- **KRÓTKIE ĆWICZENIE**: Przepisz słowo w słowo fragment relacji z meczu od „W 81. minucie” aż do „meczu kończącym sezon.”.

W 81. minucie dobrą kombinacyjną akcję rozegrali dwaj Słoweńcy - Jović i Popović, lecz próba tego pierwszego minęła bramkę strzeżoną przez Zubasa. Chwilę później strzał Małeckiego odbił Zubas, a Górale wyprowadzili kontrę, po której bliski ustrzelenia hat-tricka był Samuel Stefanik. Słowak minął dwóch graczy Białej Gwiazdy i huknął z szesnastu metrów. Na szczęście dla zespołu Dariusza Wdowczyka piłka poszybowała minimalnie nad poprzeczką. Chwilę później przed kolejną szansą stanął Demjan, ale w ostatniej chwili zablokował go jeden z obrońców Wisły.
 
Były król strzelców Ekstraklasy następną okazję miał w 90. minucie. Po dobrej wrzutce Stefanika z lewej strony boiska, Słowak strzelił tuż obok słupka. Była to ostatnia godna odnotowania sytuacja w meczu kończącym sezon.
 
Biała Gwiazda po zwycięstwie nad Podbeskidziem utrzymała dziewiąte miejsce w tabeli, a Podbeskidzie zamknęło ligową tabelę. Wiślacy nowy sezon Ekstraklasy rozpoczną w lipcu, natomiast w Bielsku-Białej pora na I ligę.

(Zapisy położenia słów i elementów)
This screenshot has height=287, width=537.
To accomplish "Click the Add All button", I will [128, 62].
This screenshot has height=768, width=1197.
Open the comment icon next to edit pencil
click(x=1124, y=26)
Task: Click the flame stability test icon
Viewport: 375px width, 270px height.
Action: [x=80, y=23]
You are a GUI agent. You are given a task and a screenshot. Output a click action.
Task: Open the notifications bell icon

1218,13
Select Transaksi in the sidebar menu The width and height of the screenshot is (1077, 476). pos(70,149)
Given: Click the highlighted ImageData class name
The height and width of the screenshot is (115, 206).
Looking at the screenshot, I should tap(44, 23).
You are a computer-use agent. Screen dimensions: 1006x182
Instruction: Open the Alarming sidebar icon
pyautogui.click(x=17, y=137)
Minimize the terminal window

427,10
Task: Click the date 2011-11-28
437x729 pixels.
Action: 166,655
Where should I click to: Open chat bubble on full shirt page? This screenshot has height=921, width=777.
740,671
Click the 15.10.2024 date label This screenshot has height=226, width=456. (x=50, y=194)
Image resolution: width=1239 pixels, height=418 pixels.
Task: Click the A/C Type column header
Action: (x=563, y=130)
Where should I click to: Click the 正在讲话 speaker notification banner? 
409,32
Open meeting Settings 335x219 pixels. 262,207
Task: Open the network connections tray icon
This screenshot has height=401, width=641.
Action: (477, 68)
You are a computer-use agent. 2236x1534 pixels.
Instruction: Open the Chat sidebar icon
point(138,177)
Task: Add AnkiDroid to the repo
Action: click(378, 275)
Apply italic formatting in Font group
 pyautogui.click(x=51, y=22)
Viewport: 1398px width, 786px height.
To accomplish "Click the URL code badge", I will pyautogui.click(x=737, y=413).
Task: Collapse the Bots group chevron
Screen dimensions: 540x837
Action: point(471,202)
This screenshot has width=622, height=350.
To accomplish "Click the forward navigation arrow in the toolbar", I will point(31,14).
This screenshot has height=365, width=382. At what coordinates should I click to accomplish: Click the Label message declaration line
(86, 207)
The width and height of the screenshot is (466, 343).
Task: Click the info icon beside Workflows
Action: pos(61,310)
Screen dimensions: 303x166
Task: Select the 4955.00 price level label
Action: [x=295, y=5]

- **ROZWIĄZANIE ZADANIA**:
W 81. minucie dobrą kombinacyjną akcję rozegrali dwaj Słoweńcy - Jović i Popović, lecz próba tego pierwszego minęła bramkę strzeżoną przez Zubasa. Chwilę później strzał Małeckiego odbił Zubas, a Górale wyprowadzili kontrę, po której bliski ustrzelenia hat-tricka był Samuel Stefanik. Słowak minął dwóch graczy Białej Gwiazdy i huknął z szesnastu metrów. Na szczęście dla zespołu Dariusza Wdowczyka piłka poszybowała minimalnie nad poprzeczką. Chwilę później przed kolejną szansą stanął Demjan, ale w ostatniej chwili zablokował go jeden z obrońców Wisły.
 
Były król strzelców Ekstraklasy następną okazję miał w 90. minucie. Po dobrej wrzutce Stefanika z lewej strony boiska, Słowak strzelił tuż obok słupka. Była to ostatnia godna odnotowania sytuacja w meczu kończącym sezon.